X_new = np.linspace(0, 3, 100).reshape(100, 1)

# And plot it.
plt.plot(X, y, "b.", linewidth=3)
plt.xlabel("$x_1$", fontsize=18)
plt.axis([0, 3, 0, 4])
save_fig("ridge_regression_plot_data")
plt.show()

This looks like some good test data to try Ridge regularisation with. Below you can find two functions, which still have some functionality missing. Can you complete them? The first one is meant to plot linear regressions for different values of alpha, the latter the same for polynomial regression.

In [None]:
from sklearn.linear_model import Ridge

# Function to take multiple values of alpha and then
# create instances of Ridge models for each of them.
#   - model_class is a flexible parameter and could take
#     various models from sklearn.linear_model
#   - alphas should be a tuple of alpha values
def plot_model_lin(model_class, alphas):
    # Let's combine the alpha values with different plotting styles.
    alpha_styles = zip(alphas, ("b-", "g--", "r:"))
    
    # Now we can start our loop over the zipped alphas. What
    # we will need here is to instantiate a model object of
    # the desired class (maybe alo give it a fixed random_state
    # value), and then perform the fit on our X, y data. Then,
    # use the X_new to make a prediction, which we then want to
    # plot together with the data. Can you implement that?
    for alpha, style in alpha_styles:
        model = model_class(alpha, random_state=42) if alpha > 0 else LinearRegression()
        
        # Perform the fit and make a prediction.
        model.fit(X, y)
        y_new_regul = model.predict(X_new)
        
        # Plot the results.
        plt.plot(X_new, y_new_regul, style, linewidth=2, label=r"$\alpha = {}$".format(alpha))
    
    # This will also plot the data, create a legend etc.
    plt.plot(X, y, "b.", linewidth=3)
    plt.legend(loc="upper left", fontsize=15)
    plt.xlabel("$x_1$", fontsize=18)
    plt.axis([0, 3, 0, 4])

# Function to take multiple values of alpha and then
# create instances of Ridge models for each of them. This
# will automatically expand the feature set with polynomial
# features up to the power of 10.
#   - model_class is a flexible parameter and could take
#     various models from sklearn.linear_model
#   - alphas should be a tuple of alpha values
#   - **model_args in case we want to forward arguments to the
#     instance of the model class (ignore this for now).
def plot_model_poly(model_class, alphas, **model_kargs):
    # Let's combine the alpha values with different plotting styles.
    alpha_styles = zip(alphas, ("b-", "g--", "r:"))
    
    # Now we can start our loop over the zipped alphas.
    for alpha, style in alpha_styles:
        model = model_class(alpha, random_state=42, **model_kargs) if alpha > 0 else LinearRegression()
        
        # This is just to make our life easier. We make a few
        # transformations of our model, by adding polynomial
        # features up the power of 10, implement a standard 
        # scaler, and eventually get back the updated model.
        # All of these could be done in individual steps, but
        # the sklearn.pipeline.Pipeline class makes this a lot
        # easier.
        model = Pipeline([
                ("poly_features", PolynomialFeatures(degree=10, include_bias=False)),
                ("std_scaler", StandardScaler()),
                ("regul_reg", model),
            ])

        # Perform the fit and make a prediction.
        model.fit(X, y)
        y_new_regul = model.predict(X_new)

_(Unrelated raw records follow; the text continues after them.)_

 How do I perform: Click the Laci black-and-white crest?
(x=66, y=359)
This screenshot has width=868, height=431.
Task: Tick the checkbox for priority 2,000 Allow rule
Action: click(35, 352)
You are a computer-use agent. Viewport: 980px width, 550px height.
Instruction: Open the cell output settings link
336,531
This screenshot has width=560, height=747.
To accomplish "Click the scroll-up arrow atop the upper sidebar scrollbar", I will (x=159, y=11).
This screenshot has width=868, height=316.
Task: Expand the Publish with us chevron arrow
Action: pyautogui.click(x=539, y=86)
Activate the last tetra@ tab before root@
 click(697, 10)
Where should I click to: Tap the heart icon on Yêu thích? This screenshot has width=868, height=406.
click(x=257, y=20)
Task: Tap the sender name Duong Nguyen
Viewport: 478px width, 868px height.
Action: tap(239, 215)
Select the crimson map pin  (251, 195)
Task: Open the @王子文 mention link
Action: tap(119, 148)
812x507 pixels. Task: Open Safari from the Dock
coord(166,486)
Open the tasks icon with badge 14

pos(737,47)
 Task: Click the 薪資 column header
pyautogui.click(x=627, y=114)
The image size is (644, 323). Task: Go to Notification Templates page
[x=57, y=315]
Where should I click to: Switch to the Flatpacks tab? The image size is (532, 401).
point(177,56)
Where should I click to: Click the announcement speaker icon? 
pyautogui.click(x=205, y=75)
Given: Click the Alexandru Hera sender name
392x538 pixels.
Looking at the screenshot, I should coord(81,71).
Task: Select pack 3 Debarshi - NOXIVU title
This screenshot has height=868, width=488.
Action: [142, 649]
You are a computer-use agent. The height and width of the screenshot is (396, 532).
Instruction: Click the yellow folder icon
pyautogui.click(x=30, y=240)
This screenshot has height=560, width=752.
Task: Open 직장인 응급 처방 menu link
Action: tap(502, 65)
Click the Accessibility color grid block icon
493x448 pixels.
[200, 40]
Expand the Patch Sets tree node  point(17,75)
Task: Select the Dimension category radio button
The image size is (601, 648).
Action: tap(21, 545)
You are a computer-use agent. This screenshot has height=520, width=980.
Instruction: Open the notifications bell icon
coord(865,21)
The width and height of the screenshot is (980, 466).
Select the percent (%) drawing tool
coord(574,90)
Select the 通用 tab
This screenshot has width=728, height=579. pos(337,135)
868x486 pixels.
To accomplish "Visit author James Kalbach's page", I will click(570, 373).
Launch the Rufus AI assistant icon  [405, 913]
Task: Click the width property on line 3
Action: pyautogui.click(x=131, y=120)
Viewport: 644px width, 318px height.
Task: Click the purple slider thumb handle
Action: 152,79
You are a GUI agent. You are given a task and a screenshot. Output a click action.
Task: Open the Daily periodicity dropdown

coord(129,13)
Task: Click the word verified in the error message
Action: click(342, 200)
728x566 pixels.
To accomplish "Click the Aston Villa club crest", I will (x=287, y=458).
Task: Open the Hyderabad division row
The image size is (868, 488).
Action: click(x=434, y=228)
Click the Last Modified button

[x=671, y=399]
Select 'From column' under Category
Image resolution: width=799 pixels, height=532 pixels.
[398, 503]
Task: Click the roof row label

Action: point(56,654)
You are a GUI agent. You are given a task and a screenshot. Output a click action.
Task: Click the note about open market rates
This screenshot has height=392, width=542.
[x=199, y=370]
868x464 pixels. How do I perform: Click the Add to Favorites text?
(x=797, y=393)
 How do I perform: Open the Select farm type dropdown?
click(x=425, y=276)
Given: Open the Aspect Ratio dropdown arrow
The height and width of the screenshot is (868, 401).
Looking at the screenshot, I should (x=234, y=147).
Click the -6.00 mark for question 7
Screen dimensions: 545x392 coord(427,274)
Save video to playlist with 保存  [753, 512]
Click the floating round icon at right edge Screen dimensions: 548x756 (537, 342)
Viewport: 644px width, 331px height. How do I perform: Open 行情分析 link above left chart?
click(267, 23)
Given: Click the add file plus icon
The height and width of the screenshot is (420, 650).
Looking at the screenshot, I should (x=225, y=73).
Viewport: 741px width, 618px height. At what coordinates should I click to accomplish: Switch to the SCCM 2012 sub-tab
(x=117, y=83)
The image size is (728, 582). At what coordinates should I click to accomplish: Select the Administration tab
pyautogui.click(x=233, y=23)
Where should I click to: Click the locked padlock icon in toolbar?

        # Plot the results.
        plt.plot(X_new, y_new_regul, style, linewidth=2, label=r"$\alpha = {}$".format(alpha))
    # This will also plot the data, create a legend etc.
    plt.plot(X, y, "b.", linewidth=3)
    plt.legend(loc="upper left", fontsize=15)
    plt.xlabel("$x_1$", fontsize=18)
    plt.axis([0, 3, 0, 4])

# Now call the above functions and make two comparison plots for
# exemplary values of alpha.
plt.figure(figsize=(8,4))
plt.subplot(121)
plot_model_lin(Ridge, alphas=(0, 10, 100))
plt.ylabel("$y$", rotation=0, fontsize=18)
plt.subplot(122)
plot_model_poly(Ridge, alphas=(0, 10**-5, 1))

save_fig("ridge_regression_plot")
plt.show()

Looks good! To get a better idea of the predicted values, let's look at one example point at 1.5. In principle, the Ridge model can be implemented with a closed-form solution (remember the lecture), or a gradient descent method. Can you compare these two approaches? The two classes for this are [linear_model.Ridge](https://scikit-learn.org/stable/modules/generated/sklearn.linear_model.Ridge.html) and [linear_model.SGDRegressor](https://scikit-learn.org/stable/modules/generated/sklearn.linear_model.SGDRegressor.html), which we have both used before.

In [None]:
from sklearn.linear_model import Ridge
from sklearn.linear_model import SGDRegressor

# Create an instance of Ridge regression following the
# closed-form solution.
ridge_reg = Ridge(alpha=1, solver="cholesky", random_state=42)
ridge_reg.fit(X, y)
print("Closed form predicts: %s" % ridge_reg.predict([[1.5]])[0][0])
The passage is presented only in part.